Which lines below include "panel"? Copy them all.

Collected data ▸

::::::::

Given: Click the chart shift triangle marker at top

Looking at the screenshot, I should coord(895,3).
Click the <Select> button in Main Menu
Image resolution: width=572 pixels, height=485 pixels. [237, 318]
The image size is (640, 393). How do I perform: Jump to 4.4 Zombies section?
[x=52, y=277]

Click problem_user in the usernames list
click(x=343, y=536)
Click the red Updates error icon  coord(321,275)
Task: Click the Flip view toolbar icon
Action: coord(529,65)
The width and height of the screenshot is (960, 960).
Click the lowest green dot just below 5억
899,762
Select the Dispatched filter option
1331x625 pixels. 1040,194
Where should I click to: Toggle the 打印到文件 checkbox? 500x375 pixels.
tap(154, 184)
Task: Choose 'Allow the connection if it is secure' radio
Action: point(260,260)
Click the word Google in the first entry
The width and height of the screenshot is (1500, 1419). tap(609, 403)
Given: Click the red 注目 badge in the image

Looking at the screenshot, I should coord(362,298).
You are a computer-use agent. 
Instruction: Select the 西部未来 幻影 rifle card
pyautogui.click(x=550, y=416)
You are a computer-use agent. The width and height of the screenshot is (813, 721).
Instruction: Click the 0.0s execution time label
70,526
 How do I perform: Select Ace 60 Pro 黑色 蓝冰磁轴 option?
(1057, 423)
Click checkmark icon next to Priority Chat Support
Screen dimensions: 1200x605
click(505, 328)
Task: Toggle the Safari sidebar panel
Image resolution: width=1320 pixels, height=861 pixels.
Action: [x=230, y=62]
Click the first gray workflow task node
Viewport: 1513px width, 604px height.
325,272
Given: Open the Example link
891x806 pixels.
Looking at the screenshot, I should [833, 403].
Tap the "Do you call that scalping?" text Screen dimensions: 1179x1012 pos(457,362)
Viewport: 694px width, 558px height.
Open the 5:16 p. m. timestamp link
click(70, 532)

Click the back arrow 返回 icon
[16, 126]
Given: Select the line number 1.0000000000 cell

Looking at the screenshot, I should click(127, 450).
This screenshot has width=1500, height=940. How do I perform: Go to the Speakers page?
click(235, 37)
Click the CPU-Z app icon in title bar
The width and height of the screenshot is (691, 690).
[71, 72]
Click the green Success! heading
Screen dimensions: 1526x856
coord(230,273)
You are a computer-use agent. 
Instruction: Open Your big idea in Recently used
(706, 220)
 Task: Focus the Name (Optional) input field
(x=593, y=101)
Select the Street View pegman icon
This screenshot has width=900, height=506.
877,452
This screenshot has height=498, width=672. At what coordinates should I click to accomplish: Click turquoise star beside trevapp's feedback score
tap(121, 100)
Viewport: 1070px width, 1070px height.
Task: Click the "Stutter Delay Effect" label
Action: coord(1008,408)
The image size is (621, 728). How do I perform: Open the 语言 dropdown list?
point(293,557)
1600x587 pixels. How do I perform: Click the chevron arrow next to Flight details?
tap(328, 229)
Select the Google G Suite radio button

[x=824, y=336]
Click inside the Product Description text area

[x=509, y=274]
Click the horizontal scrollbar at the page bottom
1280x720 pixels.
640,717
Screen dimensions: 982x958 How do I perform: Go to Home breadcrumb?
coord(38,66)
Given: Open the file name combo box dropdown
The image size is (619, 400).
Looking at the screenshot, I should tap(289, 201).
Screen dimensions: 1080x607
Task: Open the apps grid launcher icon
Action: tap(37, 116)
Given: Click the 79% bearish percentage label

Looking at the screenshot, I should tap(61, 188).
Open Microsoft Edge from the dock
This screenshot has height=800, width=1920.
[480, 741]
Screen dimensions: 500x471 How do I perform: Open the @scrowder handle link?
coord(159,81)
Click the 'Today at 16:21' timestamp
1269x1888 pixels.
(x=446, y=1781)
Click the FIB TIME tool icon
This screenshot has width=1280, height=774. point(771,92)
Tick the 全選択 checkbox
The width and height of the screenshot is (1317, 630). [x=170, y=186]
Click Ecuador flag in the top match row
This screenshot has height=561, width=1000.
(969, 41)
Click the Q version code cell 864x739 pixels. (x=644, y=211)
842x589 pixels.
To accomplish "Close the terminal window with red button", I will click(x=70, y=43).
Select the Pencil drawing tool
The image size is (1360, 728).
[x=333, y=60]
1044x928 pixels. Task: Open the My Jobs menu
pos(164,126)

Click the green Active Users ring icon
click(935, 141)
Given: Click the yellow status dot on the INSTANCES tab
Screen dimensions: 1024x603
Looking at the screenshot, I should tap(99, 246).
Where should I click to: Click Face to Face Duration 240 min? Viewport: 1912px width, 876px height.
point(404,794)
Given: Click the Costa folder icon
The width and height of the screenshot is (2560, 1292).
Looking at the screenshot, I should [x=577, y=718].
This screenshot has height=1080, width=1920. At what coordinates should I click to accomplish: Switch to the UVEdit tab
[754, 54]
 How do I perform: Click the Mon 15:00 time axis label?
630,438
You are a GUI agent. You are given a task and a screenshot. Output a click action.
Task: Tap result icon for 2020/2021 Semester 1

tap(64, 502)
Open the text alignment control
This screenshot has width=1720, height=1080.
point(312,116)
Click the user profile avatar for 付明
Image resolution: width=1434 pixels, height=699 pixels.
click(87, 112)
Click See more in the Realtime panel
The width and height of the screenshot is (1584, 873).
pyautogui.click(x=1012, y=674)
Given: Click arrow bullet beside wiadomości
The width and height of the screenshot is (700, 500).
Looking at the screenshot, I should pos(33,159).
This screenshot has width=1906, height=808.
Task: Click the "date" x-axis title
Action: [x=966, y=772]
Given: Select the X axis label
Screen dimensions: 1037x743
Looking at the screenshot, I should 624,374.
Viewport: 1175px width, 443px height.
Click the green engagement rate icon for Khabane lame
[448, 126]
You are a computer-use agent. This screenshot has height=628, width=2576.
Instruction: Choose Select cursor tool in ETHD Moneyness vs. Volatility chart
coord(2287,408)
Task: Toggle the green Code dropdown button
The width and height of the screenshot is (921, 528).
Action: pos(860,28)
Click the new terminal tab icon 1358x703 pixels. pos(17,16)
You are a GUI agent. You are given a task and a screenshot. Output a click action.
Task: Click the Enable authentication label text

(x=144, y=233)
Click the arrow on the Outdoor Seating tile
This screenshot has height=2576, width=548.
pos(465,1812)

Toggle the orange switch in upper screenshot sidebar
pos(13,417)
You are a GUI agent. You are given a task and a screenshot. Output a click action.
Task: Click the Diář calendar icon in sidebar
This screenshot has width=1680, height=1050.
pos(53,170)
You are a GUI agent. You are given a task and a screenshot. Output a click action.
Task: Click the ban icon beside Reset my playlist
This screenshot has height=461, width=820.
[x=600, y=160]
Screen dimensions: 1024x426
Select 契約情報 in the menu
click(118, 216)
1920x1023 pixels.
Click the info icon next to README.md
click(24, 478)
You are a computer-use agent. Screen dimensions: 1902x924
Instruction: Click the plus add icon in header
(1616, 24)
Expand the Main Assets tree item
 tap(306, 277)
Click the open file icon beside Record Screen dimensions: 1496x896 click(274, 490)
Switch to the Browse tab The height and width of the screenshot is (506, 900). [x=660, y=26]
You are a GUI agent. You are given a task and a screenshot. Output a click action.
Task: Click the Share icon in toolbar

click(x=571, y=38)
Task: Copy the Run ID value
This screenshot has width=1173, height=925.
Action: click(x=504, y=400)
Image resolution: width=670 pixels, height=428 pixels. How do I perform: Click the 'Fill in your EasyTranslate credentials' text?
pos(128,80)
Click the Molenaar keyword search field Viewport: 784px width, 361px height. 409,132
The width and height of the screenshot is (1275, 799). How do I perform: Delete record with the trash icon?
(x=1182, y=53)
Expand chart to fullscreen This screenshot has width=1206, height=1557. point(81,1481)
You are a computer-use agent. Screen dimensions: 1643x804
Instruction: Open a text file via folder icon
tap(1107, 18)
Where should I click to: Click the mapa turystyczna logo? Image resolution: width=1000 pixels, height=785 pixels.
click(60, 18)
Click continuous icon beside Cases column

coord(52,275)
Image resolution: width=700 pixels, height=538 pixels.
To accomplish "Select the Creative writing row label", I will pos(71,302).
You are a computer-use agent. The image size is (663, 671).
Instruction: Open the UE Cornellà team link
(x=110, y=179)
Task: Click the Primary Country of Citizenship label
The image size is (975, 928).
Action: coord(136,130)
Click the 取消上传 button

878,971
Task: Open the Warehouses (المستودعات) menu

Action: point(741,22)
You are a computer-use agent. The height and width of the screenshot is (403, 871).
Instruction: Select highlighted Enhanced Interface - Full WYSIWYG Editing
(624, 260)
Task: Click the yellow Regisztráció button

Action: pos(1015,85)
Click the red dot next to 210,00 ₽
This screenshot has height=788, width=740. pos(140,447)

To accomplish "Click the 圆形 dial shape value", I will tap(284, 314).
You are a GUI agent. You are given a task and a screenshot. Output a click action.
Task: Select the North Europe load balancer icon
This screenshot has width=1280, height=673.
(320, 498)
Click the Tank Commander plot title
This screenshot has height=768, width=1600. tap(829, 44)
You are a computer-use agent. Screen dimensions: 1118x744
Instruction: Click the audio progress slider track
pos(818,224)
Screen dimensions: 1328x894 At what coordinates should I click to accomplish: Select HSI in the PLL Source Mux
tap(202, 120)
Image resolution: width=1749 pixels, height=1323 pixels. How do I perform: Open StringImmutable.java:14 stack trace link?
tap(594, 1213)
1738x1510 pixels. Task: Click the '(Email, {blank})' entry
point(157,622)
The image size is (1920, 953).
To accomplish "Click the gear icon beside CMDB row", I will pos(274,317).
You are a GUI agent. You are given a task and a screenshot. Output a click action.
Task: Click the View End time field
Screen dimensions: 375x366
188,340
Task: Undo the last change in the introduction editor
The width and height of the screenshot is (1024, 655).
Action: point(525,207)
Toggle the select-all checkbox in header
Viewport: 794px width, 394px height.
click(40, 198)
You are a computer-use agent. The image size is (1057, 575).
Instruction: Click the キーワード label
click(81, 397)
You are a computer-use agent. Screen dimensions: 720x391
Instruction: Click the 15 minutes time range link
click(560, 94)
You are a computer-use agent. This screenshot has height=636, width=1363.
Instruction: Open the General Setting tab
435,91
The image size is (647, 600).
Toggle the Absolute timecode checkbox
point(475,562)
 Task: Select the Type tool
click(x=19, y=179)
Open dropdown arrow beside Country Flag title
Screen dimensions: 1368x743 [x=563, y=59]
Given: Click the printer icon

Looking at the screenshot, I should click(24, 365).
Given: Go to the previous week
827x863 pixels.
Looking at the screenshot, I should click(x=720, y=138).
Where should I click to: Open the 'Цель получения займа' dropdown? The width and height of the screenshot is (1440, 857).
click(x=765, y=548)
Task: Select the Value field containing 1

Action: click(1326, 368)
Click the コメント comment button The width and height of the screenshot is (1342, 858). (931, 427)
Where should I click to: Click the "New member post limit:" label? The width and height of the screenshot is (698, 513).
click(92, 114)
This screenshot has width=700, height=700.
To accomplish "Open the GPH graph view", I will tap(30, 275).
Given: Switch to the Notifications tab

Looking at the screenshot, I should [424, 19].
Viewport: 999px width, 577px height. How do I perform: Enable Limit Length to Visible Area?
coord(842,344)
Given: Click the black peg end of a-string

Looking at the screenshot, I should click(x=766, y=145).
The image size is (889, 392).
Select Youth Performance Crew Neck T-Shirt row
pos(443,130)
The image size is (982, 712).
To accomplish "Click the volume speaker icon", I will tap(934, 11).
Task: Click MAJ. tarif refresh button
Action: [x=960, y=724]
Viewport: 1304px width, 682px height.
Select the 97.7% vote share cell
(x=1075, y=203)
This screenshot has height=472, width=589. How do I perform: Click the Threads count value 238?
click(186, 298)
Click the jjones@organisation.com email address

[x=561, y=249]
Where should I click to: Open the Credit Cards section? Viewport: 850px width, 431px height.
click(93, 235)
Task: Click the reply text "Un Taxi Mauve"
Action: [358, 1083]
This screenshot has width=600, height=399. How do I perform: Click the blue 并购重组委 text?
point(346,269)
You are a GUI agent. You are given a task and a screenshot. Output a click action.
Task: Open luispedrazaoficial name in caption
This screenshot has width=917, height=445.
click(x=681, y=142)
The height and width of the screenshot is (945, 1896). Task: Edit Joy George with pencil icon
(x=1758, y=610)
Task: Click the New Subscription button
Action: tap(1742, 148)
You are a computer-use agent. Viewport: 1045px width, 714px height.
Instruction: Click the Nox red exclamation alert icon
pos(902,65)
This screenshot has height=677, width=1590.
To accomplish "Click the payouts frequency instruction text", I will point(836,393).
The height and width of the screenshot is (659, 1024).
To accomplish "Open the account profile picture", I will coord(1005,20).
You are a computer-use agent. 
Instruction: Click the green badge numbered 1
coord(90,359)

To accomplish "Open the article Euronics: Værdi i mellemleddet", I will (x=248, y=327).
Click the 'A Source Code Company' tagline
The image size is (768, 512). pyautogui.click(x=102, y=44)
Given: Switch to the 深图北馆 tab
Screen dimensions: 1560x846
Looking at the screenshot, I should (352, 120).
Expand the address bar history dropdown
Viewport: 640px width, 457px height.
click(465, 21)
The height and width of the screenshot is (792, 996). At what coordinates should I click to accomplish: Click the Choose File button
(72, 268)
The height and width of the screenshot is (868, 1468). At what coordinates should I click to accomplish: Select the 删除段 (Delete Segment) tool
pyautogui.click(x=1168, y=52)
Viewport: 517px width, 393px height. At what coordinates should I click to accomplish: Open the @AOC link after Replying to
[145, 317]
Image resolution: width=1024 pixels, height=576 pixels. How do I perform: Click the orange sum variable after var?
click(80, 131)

::::::::

PROBLEM SOLUTION ▸
Task: Toggle the Safari sidebar panel
Click See more in the Realtime panel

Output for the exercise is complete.